Extract Records Matching Criteria in another File

A common problem that presents itself when doing analysis is the need to extract detail records that match a list of values (criteria) in another file. This can range from simple to more complicated, primarily depending on the nature of the match. The following describes three approaches, based on the objective of the analysis.

Simple question:

A simple question of this type is where we have a file with detailed transactions that we want to compare to a file that has a list of values (e.g. Payroll). If we have a file of all pay transactions (details) and a list of employees (Employee file) who should be paid (criteria) and we want to know if every pay transaction has a matching employee record, then you can do a JOIN or RELATE with the detailed payroll transactions as your Primary (or Parent) file. ACL allows you to do a many-to-one JOIN or RELATE. This will give you all of the detailed payroll transactions where there is a matching employee (Matched Primary); or you can get all of the payroll transactions where there is no matching employee (Unmatched Primary). Finally, you can also obtain both matched and unmatched (All Primary) – which is what the RELATE will give you as well.

If your results contains both match and unmatched pay record, to determine whether you have a matched record or an unmatched record in your results, simply apply a filter.

First to identify the matched records: this is the case where the employee number from payroll details (EmpNo) has a match with an employee number (EmpNum) from the employee file.

In JOIN it would be the EmpNo is the same as the EmpNum – filter: Empno = EmpNum
In a RELATE it would be similar, but since the Parent and Child files are physically separate, we need to include the table name in the filter for child fields – filter: EmpNo = Employee.EmpNum

Next to identify the unmatched records: this is the case where the employee number from payroll details (EmpNo) does not have a match with an employee number (EmpNum) from the employee file.
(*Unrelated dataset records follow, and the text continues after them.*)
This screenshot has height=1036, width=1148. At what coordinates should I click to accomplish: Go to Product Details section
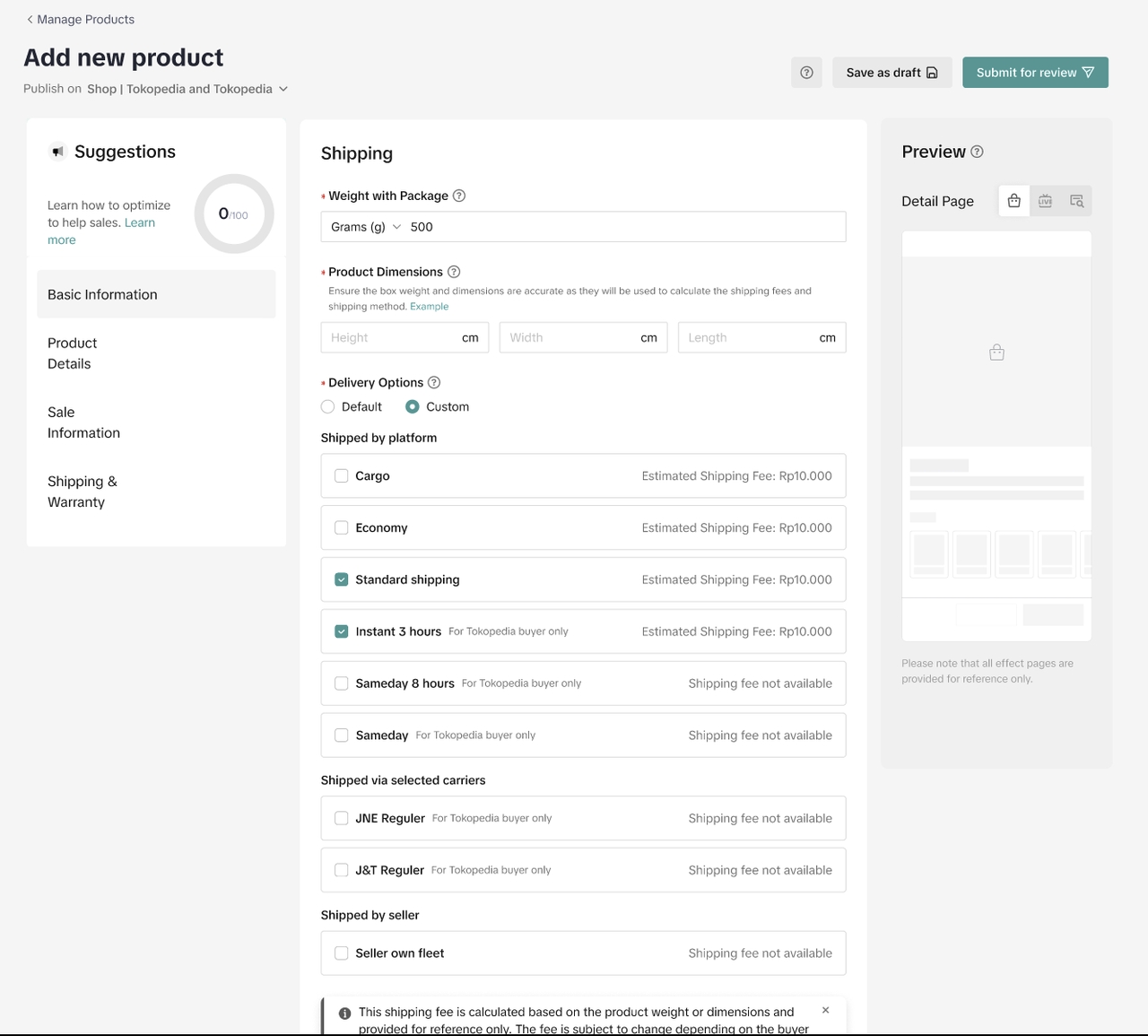(72, 353)
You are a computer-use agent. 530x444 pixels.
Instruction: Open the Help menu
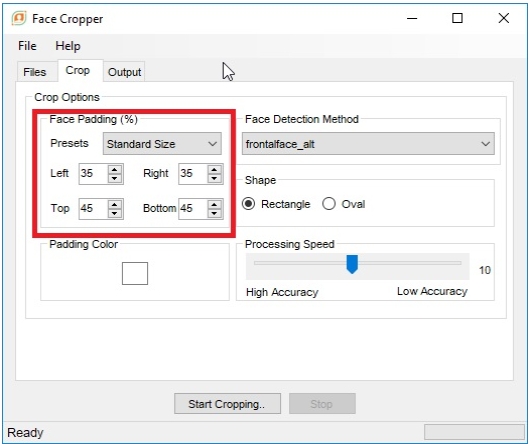(68, 46)
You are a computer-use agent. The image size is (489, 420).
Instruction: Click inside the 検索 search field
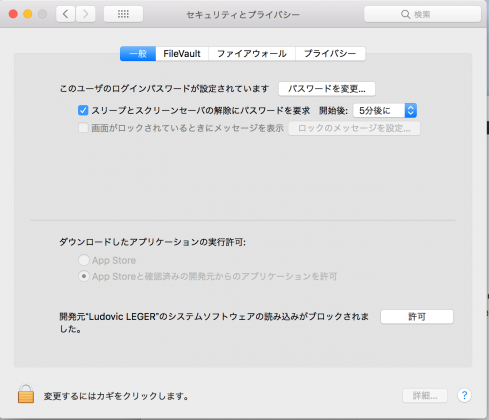pos(422,14)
In JOIN it would be the EmpNo does not have a match with an Empnum – filter: Empno <> EmpNum
In a RELATE it would be similar, but again we need to include the table name in the filter for child fields – filter: EmpNo <> Employee.EmpNum

More Complicated Question:

The previous example is a many-to-one match. What if the Secondary or Child file has duplicates records (records with the same key value). For example, the Employee file had not only the employee number of everyone who should be paid, but also the rates of pay for different periods of time (From-To dates). So an employee could have multiple records if their rate of pay changed.
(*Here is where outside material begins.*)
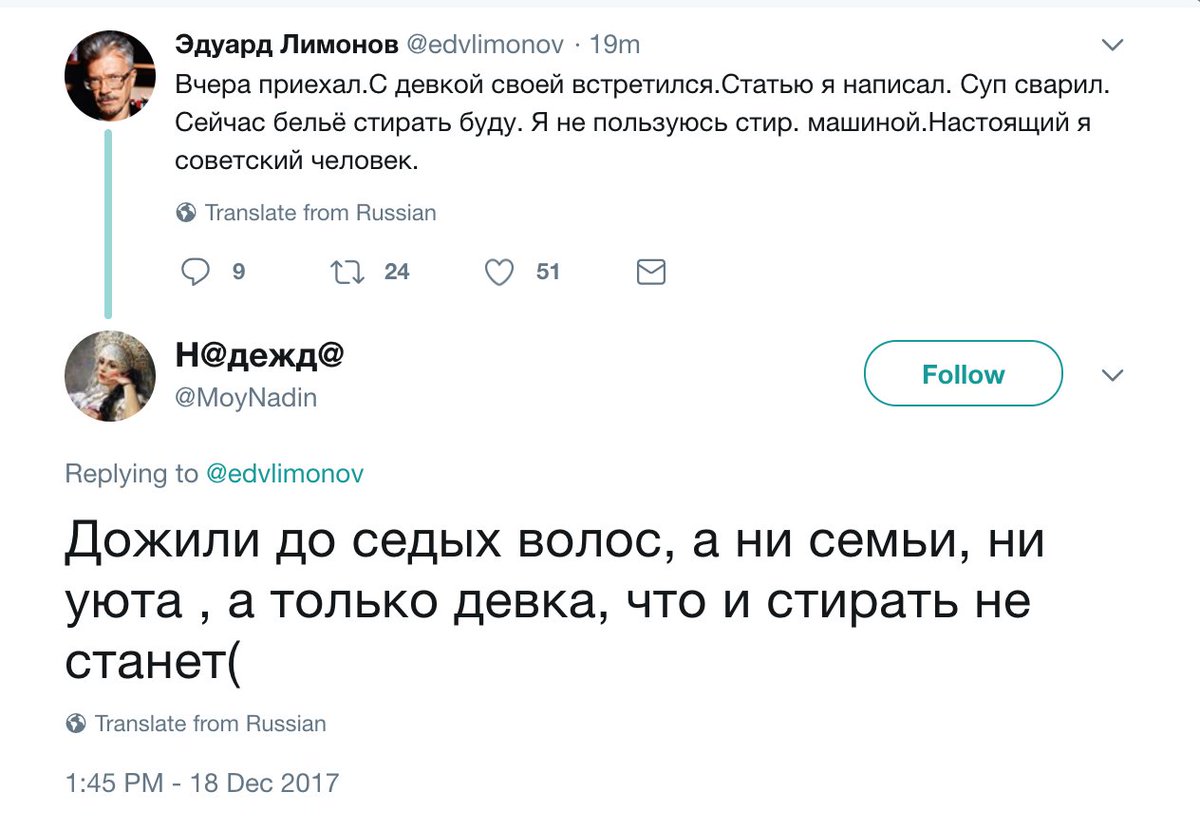Open the @edvlimonov mention in Replying to
Viewport: 1200px width, 830px height.
point(284,474)
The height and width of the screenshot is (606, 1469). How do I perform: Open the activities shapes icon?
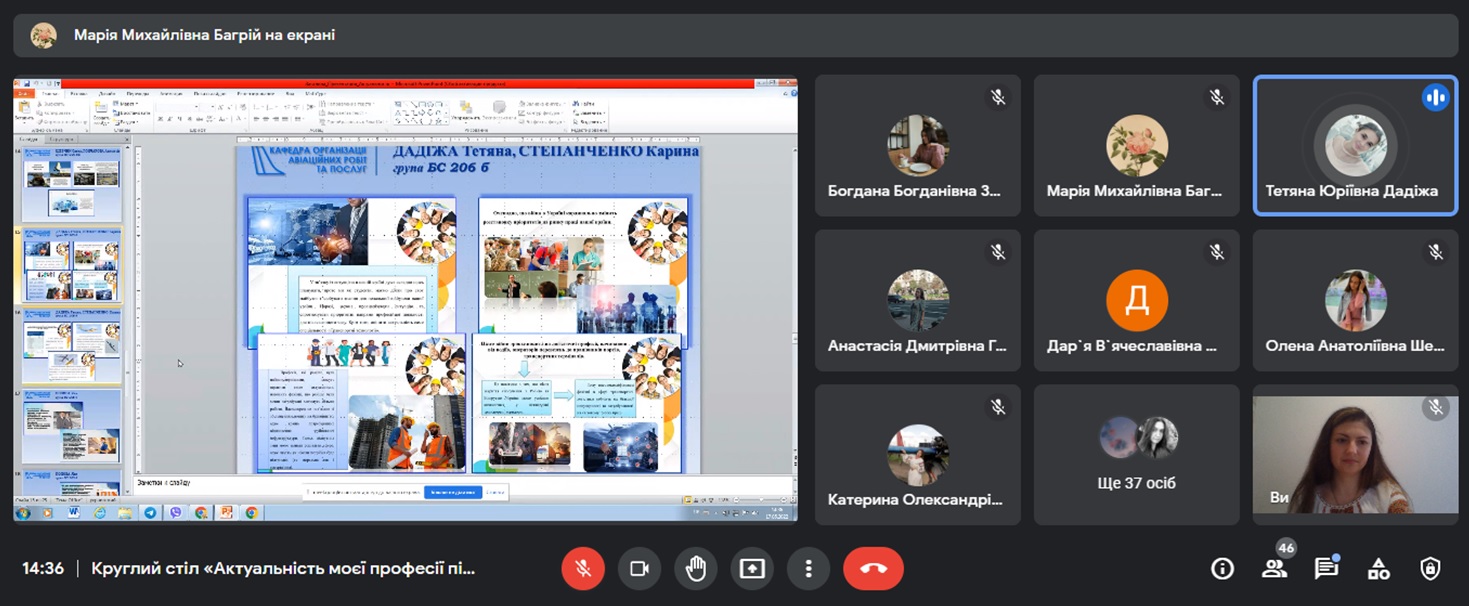coord(1378,569)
The employee file might look like this:
Empnum        Pay rate           From Date          To Date
12345             1,200.00              Jan 1, 2016           Jul 31, 2016
12345             1,225.00              Aug 1, 2016          Dec 31, 2016
12345             1,250.00            Jan 1, 2017           Dec 31, 2017

The pay file might look like this:
   EmpNo                 Pay Amount               Pay Date
12345                $1,200.00                      Jul 15, 2016
12345                $1,225.00                      Aug 15, 2016
12345                $1,225.00                      Sep 15, 2016
12345                  $1,250.00                      Oct 15, 2016
12345                    $1,250.00                      Nov 15, 2016
12345                $1,250.00                      Dec 15, 2016

The objective might be to find not only people who were paid and should not have been (as in the previous example), but also people who were not paid the correct amount. This means we have to match the pay details not only with the correct employee record (EmpNo = EmpNum) but also the pay period with the correct From-To dates. That means that were have a many-to-many match. We cannot use RELATE since it can only perform a many-to-one match. JOIN, however, does have a many-to-many option.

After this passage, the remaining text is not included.